It’s also the biggest bet Silicon Valley luminary Sam Altman has ever made.
“This is the biggest investment I’ve ever made,” Altman told CNBC of his $375 million investment in Helion Energy, announced Friday. It’s part of a larger $500 million round that the start-up will use to complete the construction of a fusion facility near its headquarters in Everett, Washington.

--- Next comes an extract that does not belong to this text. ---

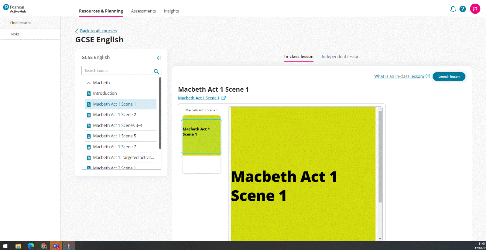Select Macbeth Act 1 Scene 2 lesson
The image size is (486, 250).
(x=115, y=115)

Altman was the president of the Silicon Valley start-up shop Y Combinator from 2014 through 2019 and is now the CEO of Open AI, an organization that researches artificial intelligence, which he co-founded with Elon Musk and others. (Musk has since stepped away, citing conflicts of interest with Tesla’s AI pursuits.) Altman has also been a big proponent of universal basic income, the idea that the government should give every citizen a basic living wage to compensate for technological disruptions that make some jobs irrelevant.
Years ago, Altman had made a list of the technologies he wanted to get involved in, and artificial intelligence and energy topped that list.
Altman visited four fusion companies, and made his first investment of $9.5 million into Helion 2015.
“I immediately upon meeting the Helion founders thought they were the best and their technical approach was the best by far,” he said.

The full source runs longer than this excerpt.